Huseyin Bal, un autre habitant, confirme.
“Mes cousins ont perdu la vie à 40 ans à cause du cancer, explique-t-il. Le nombre de goitres a aussi considérablement augmenté dans la région. Ma femme a d'ailleurs été touchée”.
Le goitre se manifeste par un gonflement de la région antérieure du cou, souvent associé à une déficience en iode. Mais d’après le Britain’s National Health Service, les goitres peuvent aussi se manifester à cause de l’exposition à la radiation.
Certains experts estiment que les maladies et les décès causés par la catastrophe de Tchernobyl n’appartiennent pas au passé.
“Les effets du désastre continuent, estime Gulcin Sahin, une représentante de Greenpeace, organisation mondiale de défense de l'environnement. Le désastre n’a pas seulement touché l’Europe et la Russie, mais également la Turquie. Il y aura encore des maladies et des décès dus à l’exposition à la radioactivité”.
Nombreux sont ceux qui se demandent si les cas de cancer ont augmenté depuis l’accident de Tchernobyl.
D’après le dernier rapport publié par le ministère turc de la Santé, le taux de cancer a en effet augmenté au cours des dernières années. Il indique qu’en 1970, le cancer était la quatrième cause de décès.
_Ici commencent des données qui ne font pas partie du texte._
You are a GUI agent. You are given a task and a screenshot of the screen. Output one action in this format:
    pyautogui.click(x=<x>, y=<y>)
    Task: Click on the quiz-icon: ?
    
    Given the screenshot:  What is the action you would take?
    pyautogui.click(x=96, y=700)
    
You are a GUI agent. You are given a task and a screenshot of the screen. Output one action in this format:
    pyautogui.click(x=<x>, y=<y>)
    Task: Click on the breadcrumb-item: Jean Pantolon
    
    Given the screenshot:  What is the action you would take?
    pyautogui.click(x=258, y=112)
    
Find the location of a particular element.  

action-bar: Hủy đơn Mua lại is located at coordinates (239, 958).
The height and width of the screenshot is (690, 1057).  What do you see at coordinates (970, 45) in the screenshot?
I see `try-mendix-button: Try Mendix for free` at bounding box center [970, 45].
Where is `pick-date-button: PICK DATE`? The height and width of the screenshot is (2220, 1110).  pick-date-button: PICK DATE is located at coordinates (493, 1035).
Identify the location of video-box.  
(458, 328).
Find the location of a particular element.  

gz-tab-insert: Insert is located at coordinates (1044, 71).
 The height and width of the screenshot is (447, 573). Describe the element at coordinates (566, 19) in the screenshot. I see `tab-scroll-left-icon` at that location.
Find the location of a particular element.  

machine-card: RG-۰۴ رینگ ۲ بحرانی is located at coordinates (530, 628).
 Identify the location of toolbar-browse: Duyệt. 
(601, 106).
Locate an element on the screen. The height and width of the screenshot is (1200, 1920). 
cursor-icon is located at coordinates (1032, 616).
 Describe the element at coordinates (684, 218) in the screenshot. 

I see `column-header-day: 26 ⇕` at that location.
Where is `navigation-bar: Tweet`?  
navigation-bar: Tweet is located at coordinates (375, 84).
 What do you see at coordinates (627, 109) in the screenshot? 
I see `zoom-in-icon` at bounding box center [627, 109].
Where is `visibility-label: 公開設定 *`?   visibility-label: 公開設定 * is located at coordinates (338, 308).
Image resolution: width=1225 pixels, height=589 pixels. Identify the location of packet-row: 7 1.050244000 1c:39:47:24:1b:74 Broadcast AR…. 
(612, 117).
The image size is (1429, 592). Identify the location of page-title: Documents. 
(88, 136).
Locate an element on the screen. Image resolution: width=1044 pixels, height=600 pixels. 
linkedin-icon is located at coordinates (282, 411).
Aujourd’hui, c'est la deuxième.
Le ministère affirme néanmoins que cette croissance n’est pas directement liée à Tchernobyl.
La croissance du nombre de cancers serait plutôt due à l’augmentation du nombre de fumeurs, à la malnutrition et aux facteurs environnementaux selon le rapport, qui souligne que la hausse en Turquie n’a rien d’exceptionnel par rapport aux autres régions du monde.
Pourtant, le cancer comme cause de décès est en déclin dans certains endroits du globe. En 2014, la Société américaine du cancer a affirmé que le taux de décès liés au cancer avait diminué de 20% aux Etats-Unis au cours de deux dernières décennies.
Le samedi 26 avril, certains se rassembleront à Sinop (nord de la Turquie) à l’occasion du 28ème anniversaire du désastre, et à Istanbul, pour s’opposer à l’énergie nucléaire.
Actuellement, la Turquie ne dispose pas de centrale nucléaire. Mais les démarches ont été effectuées pour la construction d’une centrale à Mersin (sud du pays) et d’une deuxième à Sinop.